Lastly, and maybe most importantly, who are we as a denomination? How do we wish to be defined? By the bare minimum? Can we not see that if we create a standard within the standard (what I like to refer to as a Barthian hermeneutic of the confessions), we will create disunity of the highest degree. It is not the confessionalists, then, who are creating disunity in the PCA today. Rather, it is those who desire not to hold to everything in the Westminster Standards, those who do not wish to be defined by Reformed confessions. Witsius, in effect, connects elaborate confessions and catechisms to the Church. That is what the church should do for the sake of unity and peace. If a person, then, desires not to hold to the Westminster Standards, there are many denominations out there who will welcome them with open arms. Why do we need another generally evangelical denomination?


----------



## jwright82 (Oct 19, 2010)

Wow nice post. I agree. The confession is vital to church unity. I have often found the whole discussion of essentials a bit confusing. What logical criteria decides what a essential doctrine is? I do not think that these questions are easy to answer either. How would we lay out for instance what exactly on a concrete level does "general equity mean"? Is general equity a static thing from society to society or is general different from society to society? Or is what is in keeping with general equity today the same as tommorow? I am not trying to get into a discussion of this but merely trying to illustrate how difficult it would be to settle those confessional questions. I think it is issues like that make the whole discussion a little grayer than we might have previously thought. 
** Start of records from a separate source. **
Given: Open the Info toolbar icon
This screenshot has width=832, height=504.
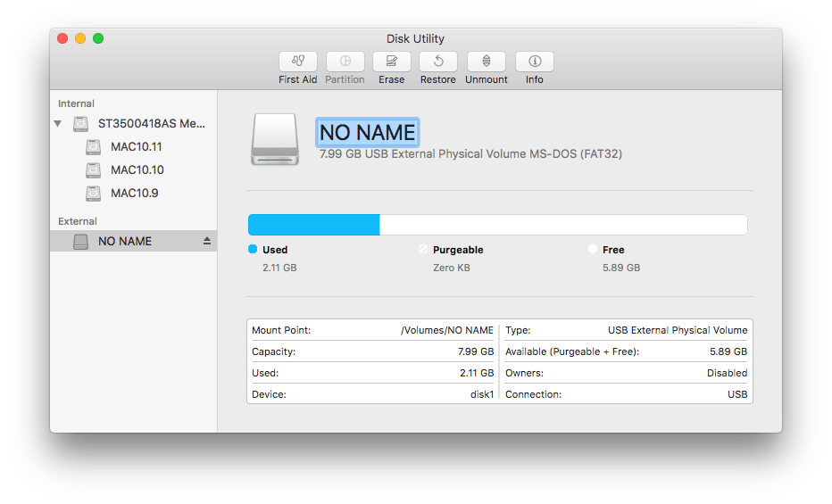Looking at the screenshot, I should click(x=534, y=62).
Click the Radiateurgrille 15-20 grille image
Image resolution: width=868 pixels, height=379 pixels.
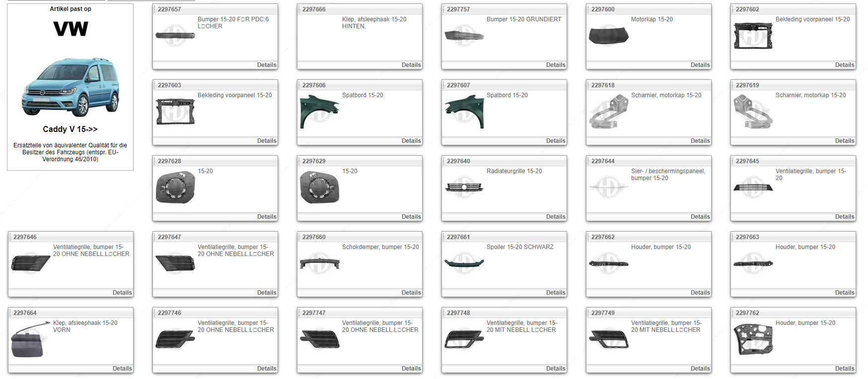click(x=464, y=187)
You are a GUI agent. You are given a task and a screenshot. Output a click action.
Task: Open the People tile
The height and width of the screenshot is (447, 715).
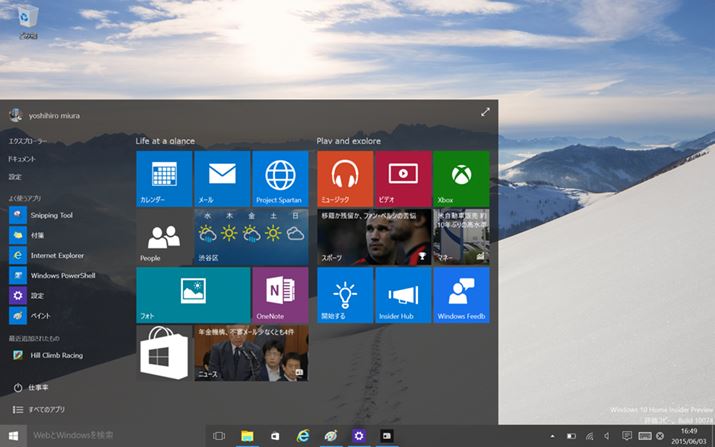click(164, 237)
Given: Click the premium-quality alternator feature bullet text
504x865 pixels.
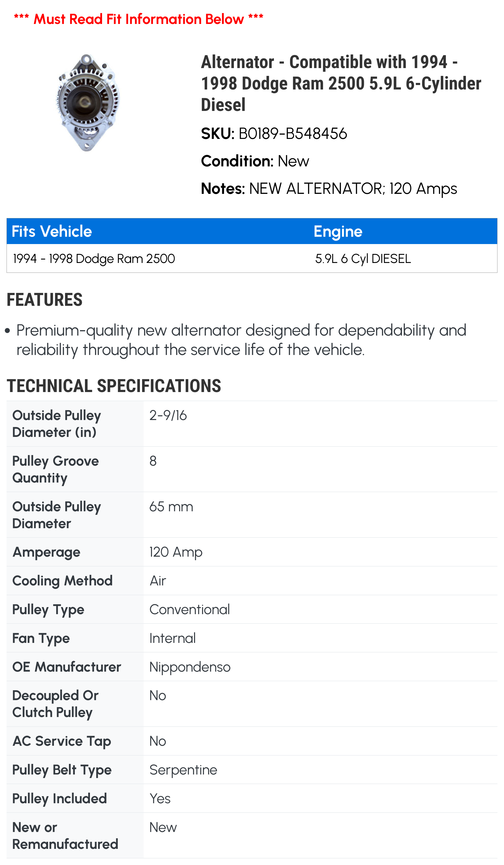Looking at the screenshot, I should pos(241,339).
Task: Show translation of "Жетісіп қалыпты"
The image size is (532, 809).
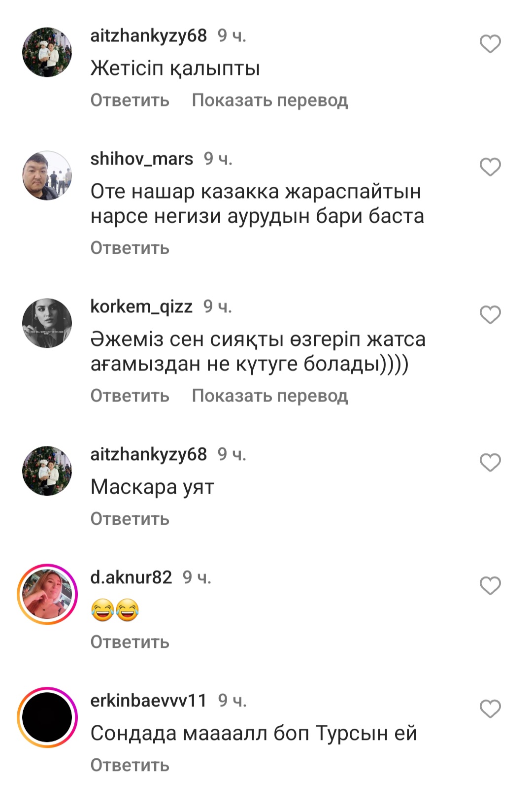Action: coord(270,100)
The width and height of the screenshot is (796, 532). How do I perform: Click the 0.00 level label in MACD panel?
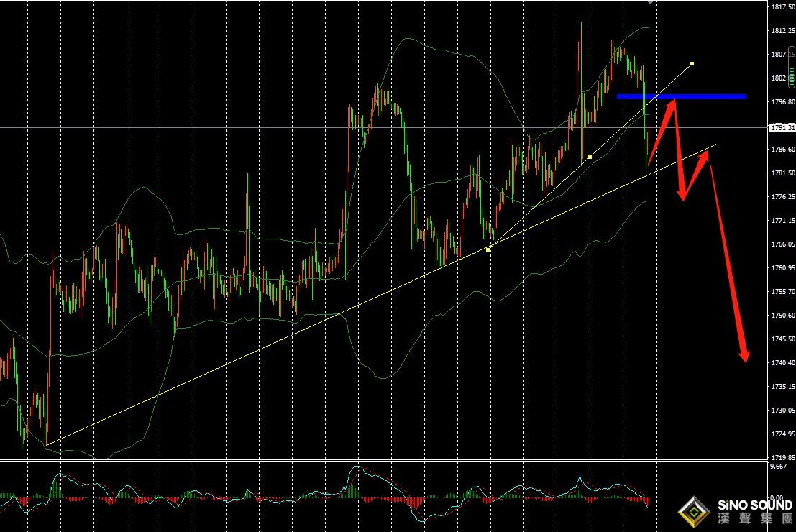pos(777,497)
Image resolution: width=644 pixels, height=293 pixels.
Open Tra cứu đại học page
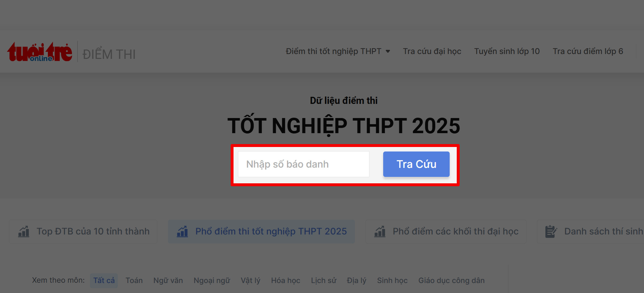coord(432,51)

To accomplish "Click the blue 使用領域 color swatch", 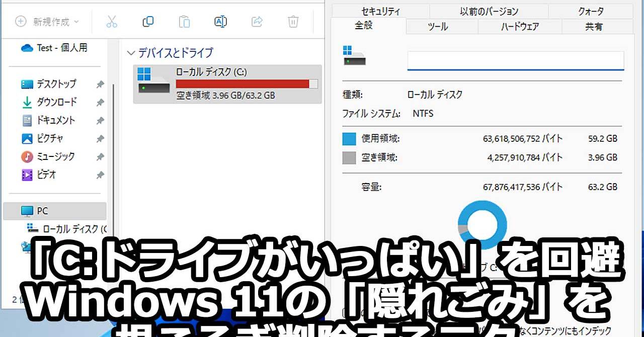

But we have an obligation as a church to wrestle with those questions we do not get off easy at all. The denomination must decide what is an acceptable interpretation of the words and what isn't. But you are right about trying to say that someone is confessional and twist the words to mean whatever they want. I once read an FVer who said that he sided with the confession even if he thought the verses used as proof texts were badly handled by the Westmenster Divines. I thought how odd, if the Scripture used to support the confession was truly badly handled than the confession is wrong, but if it wasn't badly handled than you are wrong.


----------



## Jack K (Oct 19, 2010)

By speaking of three levels (Salvation, Religion, Church) it sounds like you may be saying membership in the church requires the highest level of doctrinal subscription. Or might you say there's a fourth, stricter, level—a difference between church membership and church leadership—with only the leaders needing to subscribe to the most comprehensive doctrine? In fact, isn't that how it supposedly works in the PCA today?


----------



## lynnie (Oct 19, 2010)

That is a really nice post. We are no longer in the PCA and to tell you the truth it is easier for me since I had to admit hub and I were not truly confessional. The thing is barely anyone else was either- far as I know restaurants and so forth were totally fine on Sunday, and kiddle bible story books were fine- and that didn't bother me, what bothered me was saying we were confessional and then knowing of so many PCA elders not being confessional. Throw in unordained male deacons, FV, and evolution in my presbytery and I was struggling to sort it all out.

Now that I am not in a professedly confessional setting ( although the 1689 is used as a teaching text) I find myself more than I did before wanting to voluntarily subordinate my thinking to the great Reformed theologians, at least where they all agree. It is almost like I was in a family with rules and you see your parents break the rules and it does not seem to matter to them, so you start struggling to respect the rules yourself, and almost feel resentful that the rules exist if Mom and Dad don't have to hold to them. 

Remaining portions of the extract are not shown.